_WHAT TO DO_: Find the "Task: Go to the Contact Us page" line in the records below and repeat it and every later line exactly, up to the last; do not include pictures.

[Stored records]
====================
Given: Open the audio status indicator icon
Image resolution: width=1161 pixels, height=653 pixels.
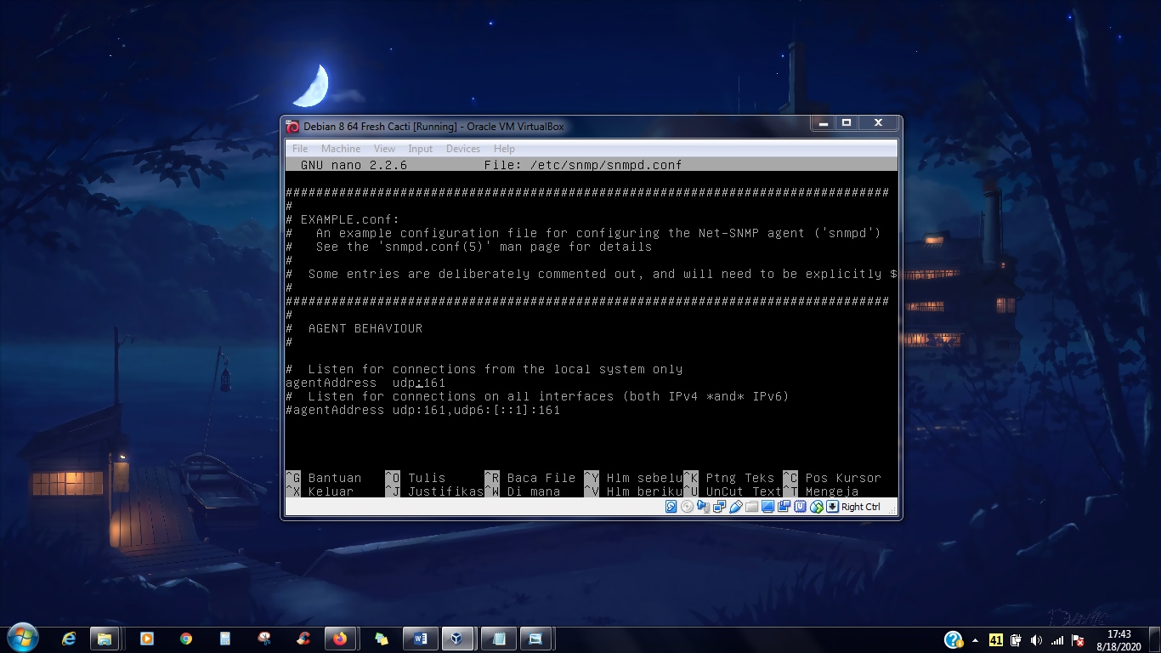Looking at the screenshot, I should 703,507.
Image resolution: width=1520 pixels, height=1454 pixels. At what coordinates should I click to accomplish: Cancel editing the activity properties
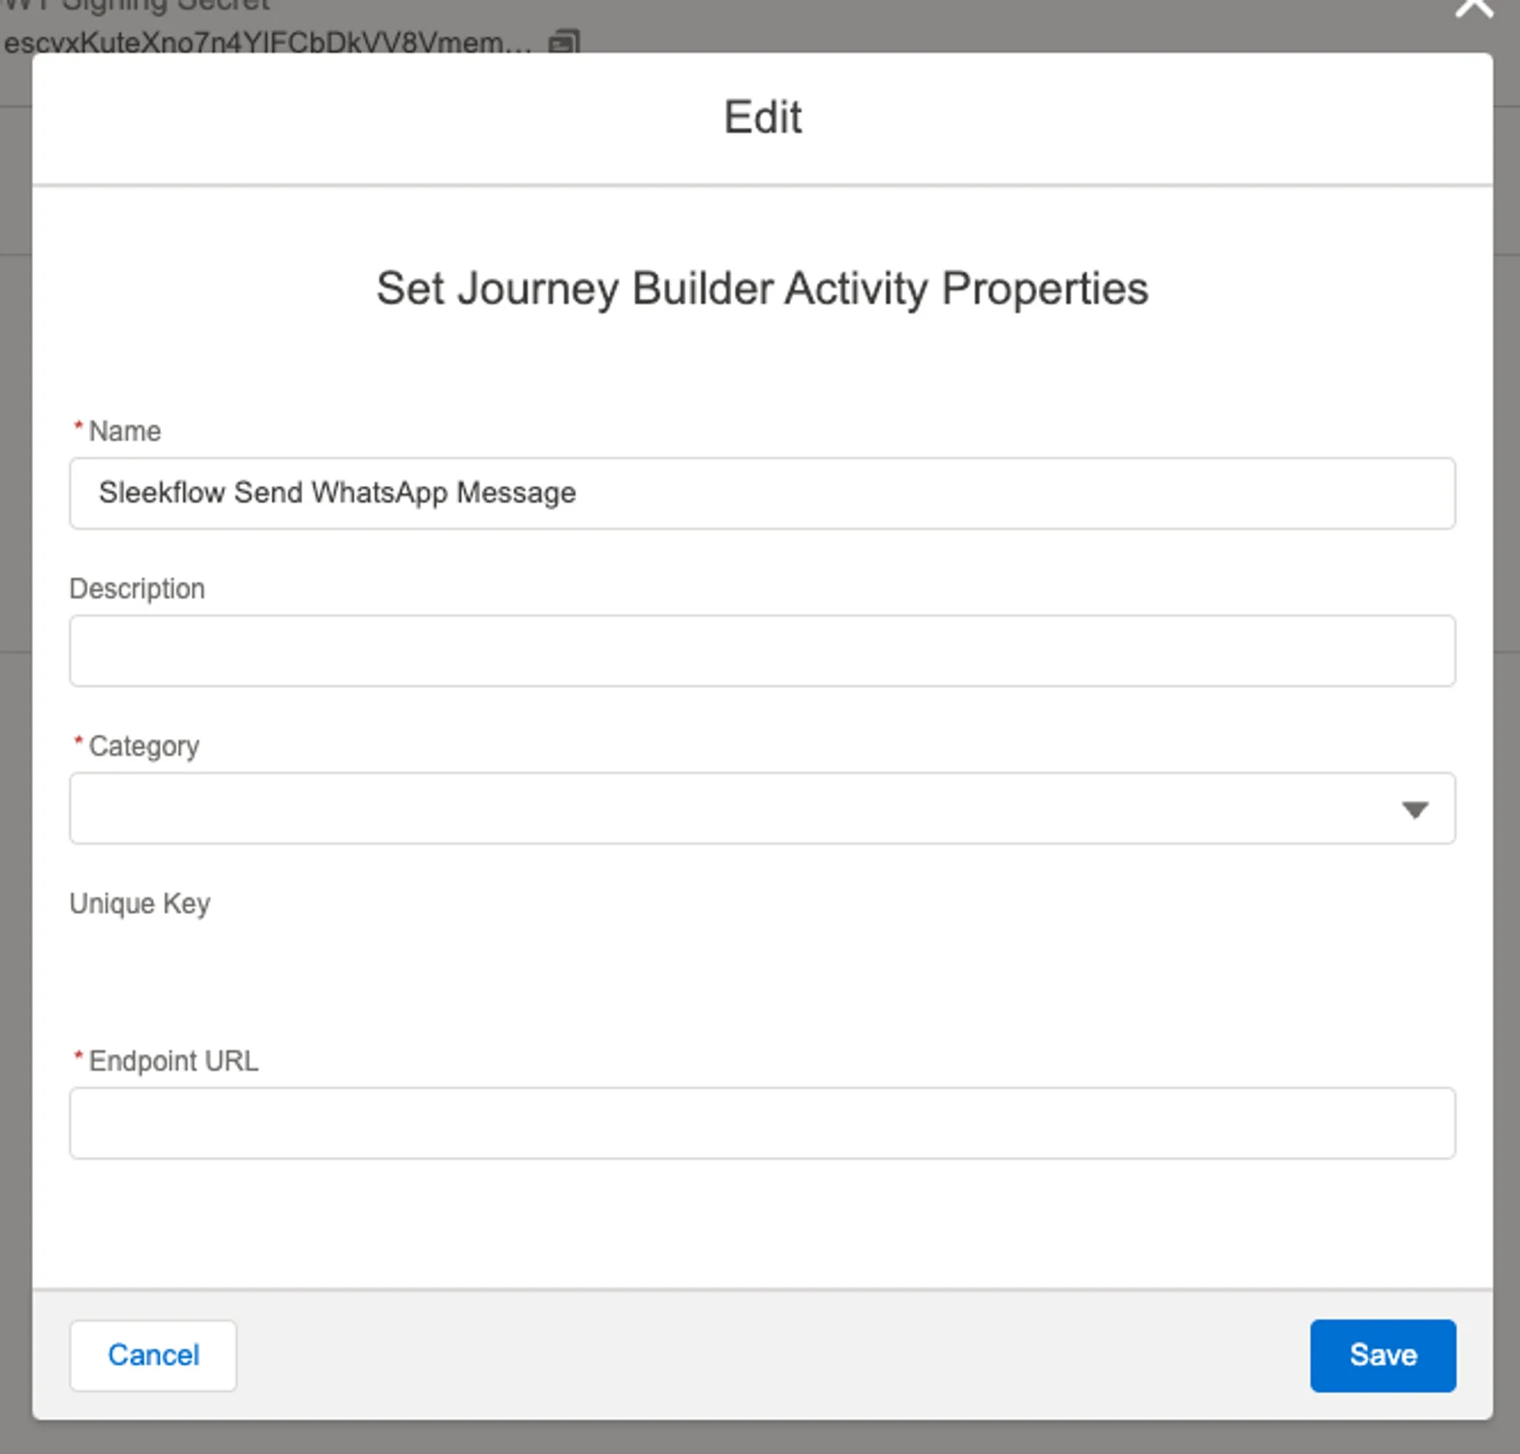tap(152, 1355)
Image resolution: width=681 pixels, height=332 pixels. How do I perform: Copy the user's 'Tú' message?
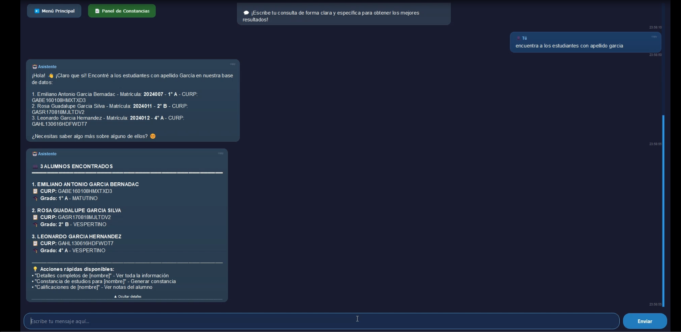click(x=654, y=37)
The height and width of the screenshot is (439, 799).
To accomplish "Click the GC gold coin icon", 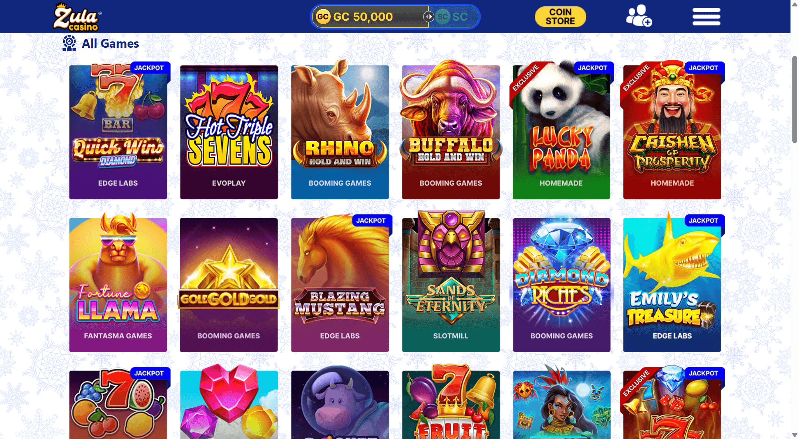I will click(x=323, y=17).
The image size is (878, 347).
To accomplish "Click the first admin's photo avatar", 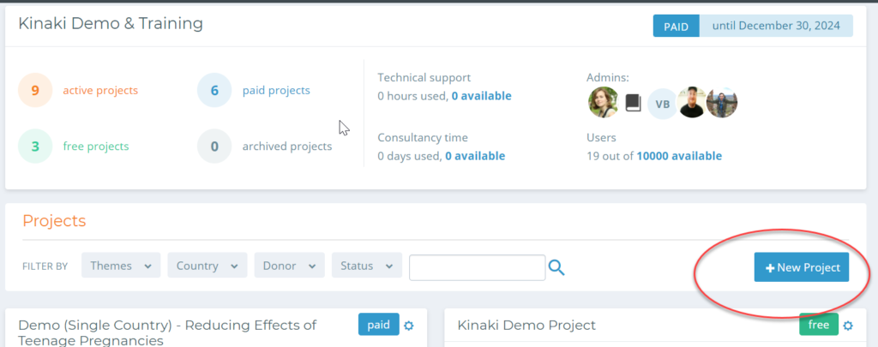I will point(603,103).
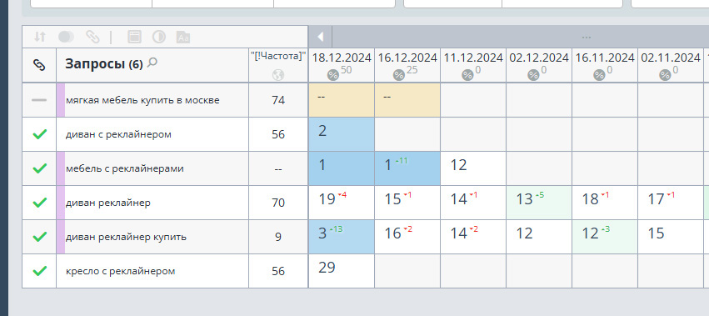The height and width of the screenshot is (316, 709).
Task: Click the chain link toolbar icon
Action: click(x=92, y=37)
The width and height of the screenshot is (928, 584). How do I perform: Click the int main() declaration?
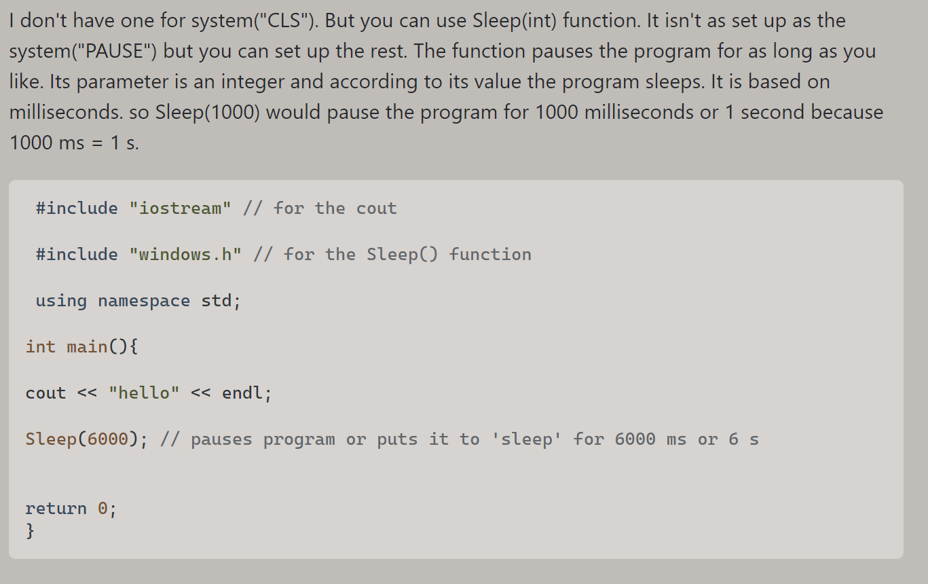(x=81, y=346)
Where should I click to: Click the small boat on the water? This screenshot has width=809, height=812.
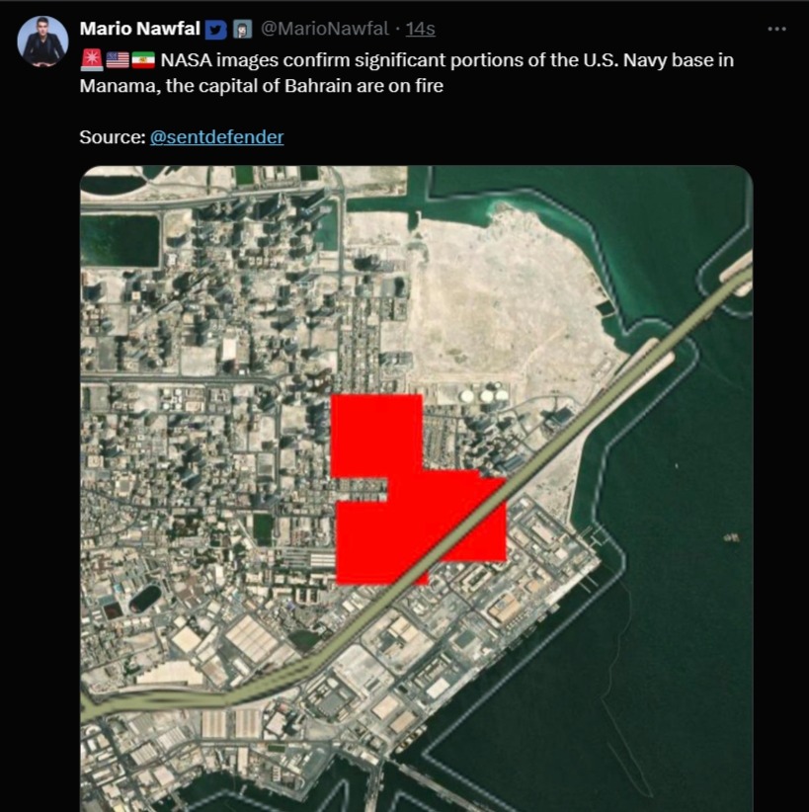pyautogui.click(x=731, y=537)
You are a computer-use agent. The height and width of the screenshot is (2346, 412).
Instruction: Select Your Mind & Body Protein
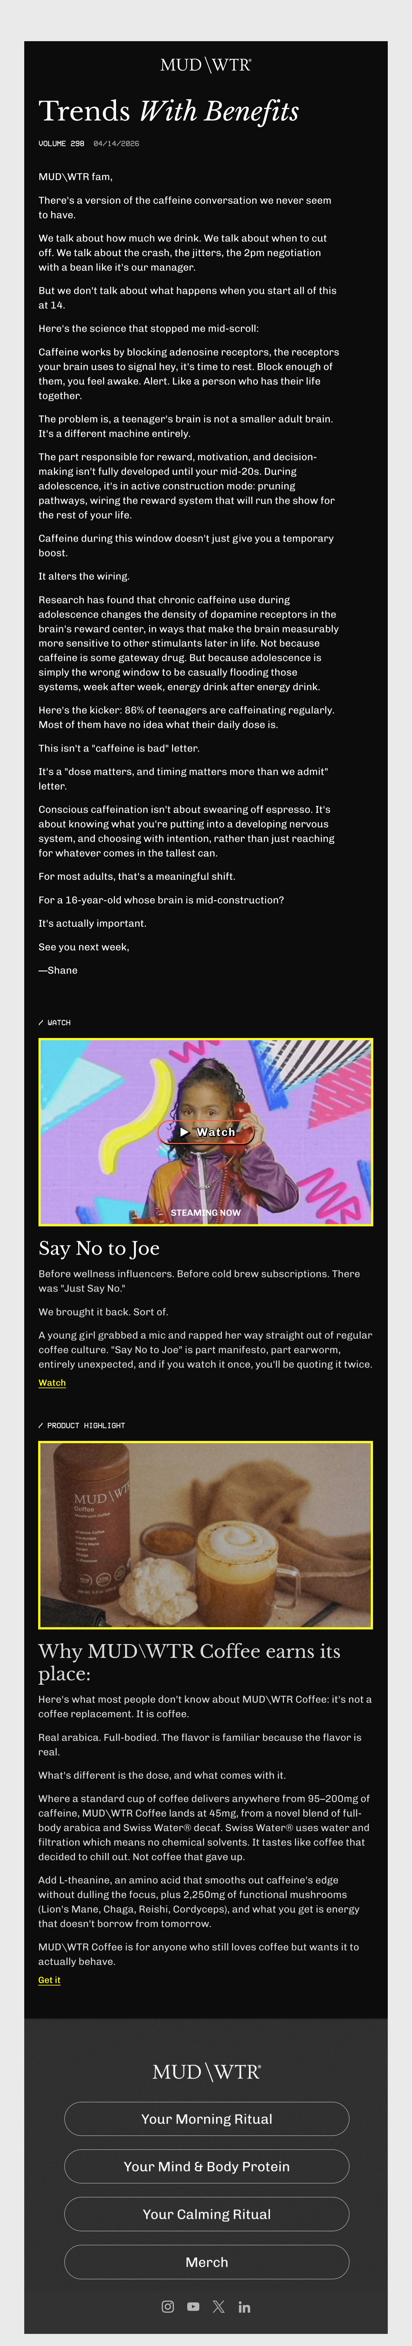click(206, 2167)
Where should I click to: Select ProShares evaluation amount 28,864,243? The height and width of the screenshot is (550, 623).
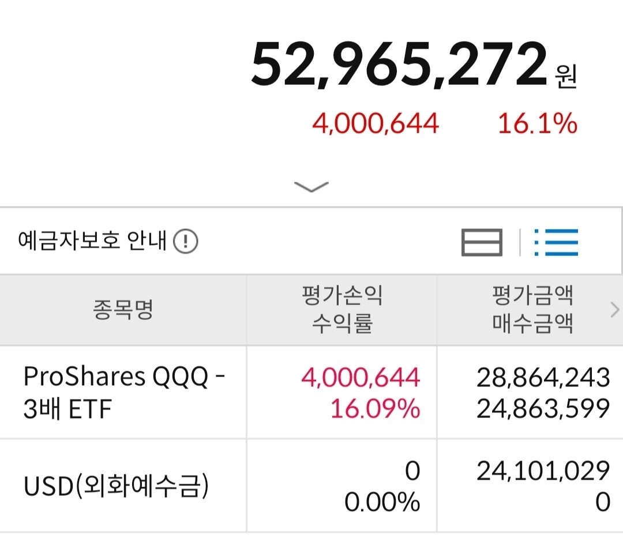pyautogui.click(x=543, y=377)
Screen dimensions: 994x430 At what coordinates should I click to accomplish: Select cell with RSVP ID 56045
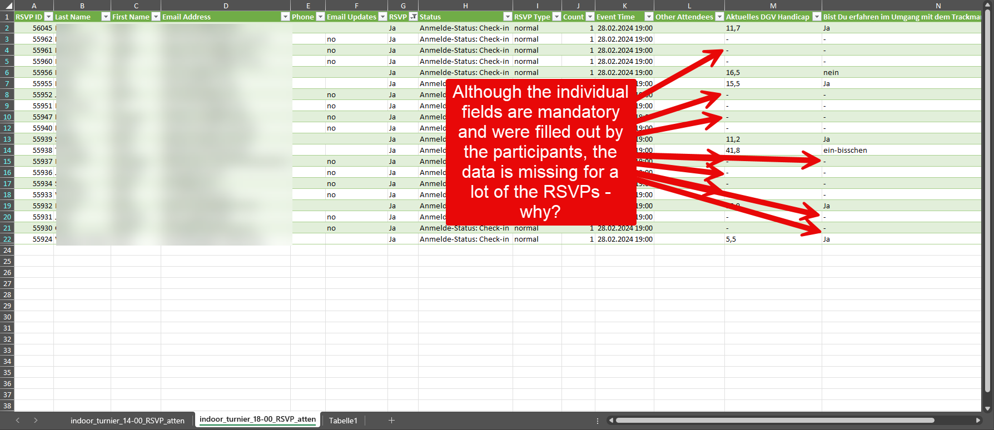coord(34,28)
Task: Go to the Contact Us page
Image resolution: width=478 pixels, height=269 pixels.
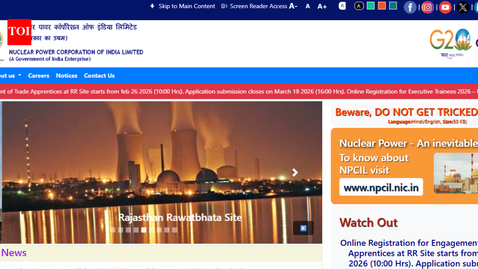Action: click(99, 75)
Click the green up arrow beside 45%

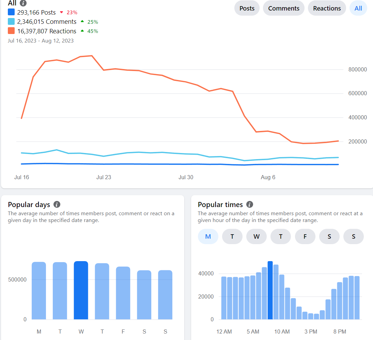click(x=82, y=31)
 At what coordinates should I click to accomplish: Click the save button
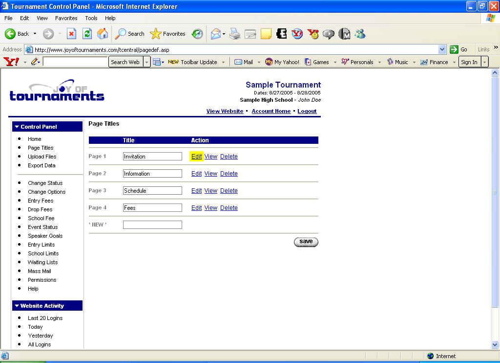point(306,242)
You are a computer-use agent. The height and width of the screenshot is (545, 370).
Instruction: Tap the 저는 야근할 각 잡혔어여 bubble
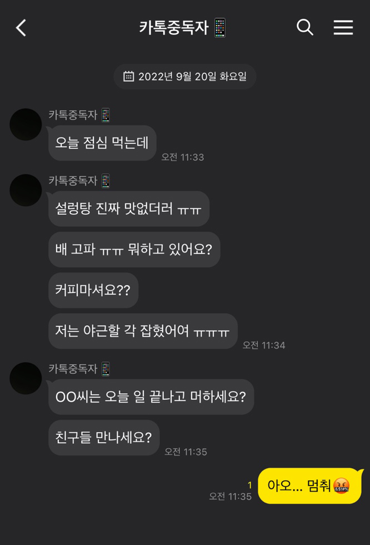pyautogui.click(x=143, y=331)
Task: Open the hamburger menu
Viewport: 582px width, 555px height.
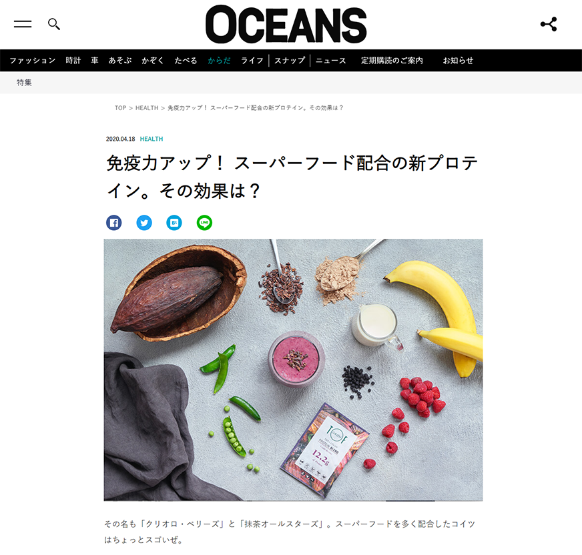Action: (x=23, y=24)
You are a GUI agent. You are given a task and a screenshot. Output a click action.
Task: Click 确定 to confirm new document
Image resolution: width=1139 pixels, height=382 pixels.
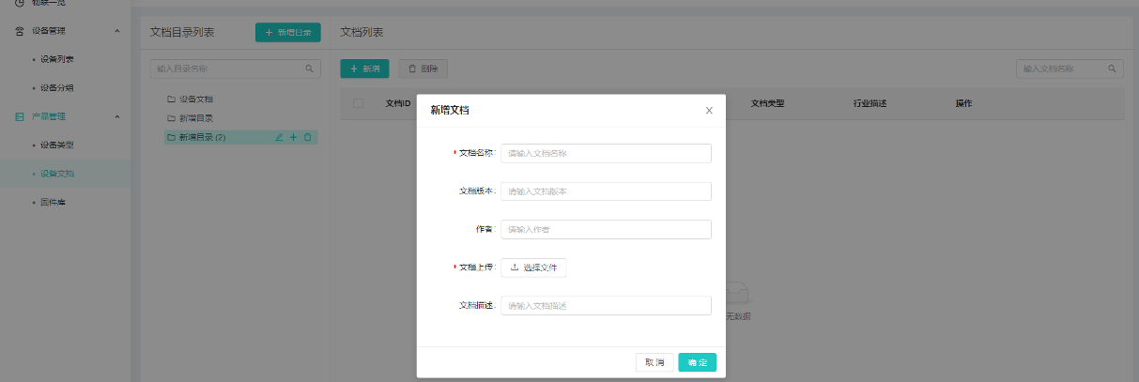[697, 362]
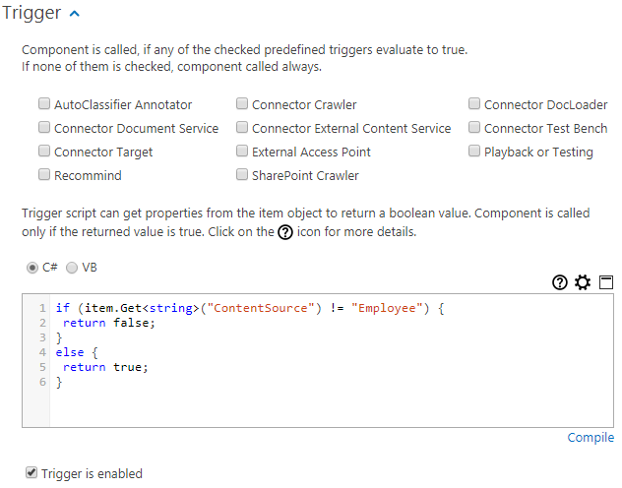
====================
_REPLY TO THE EXERCISE_:
Task: Go to the Contact Us page
Image resolution: width=478 pixels, height=269 pixels.
Action: click(99, 75)
Click the green up arrow beside 45%

click(x=82, y=31)
 At what coordinates should I click to accomplish: Click the save button
point(306,242)
You are a computer-use agent. The height and width of the screenshot is (545, 370).
Instruction: Tap the 저는 야근할 각 잡혔어여 bubble
pyautogui.click(x=143, y=331)
Task: Open the hamburger menu
Viewport: 582px width, 555px height.
Action: (x=23, y=24)
You are a GUI agent. You are given a task and a screenshot. Output a click action.
Task: Click 确定 to confirm new document
Image resolution: width=1139 pixels, height=382 pixels.
[697, 362]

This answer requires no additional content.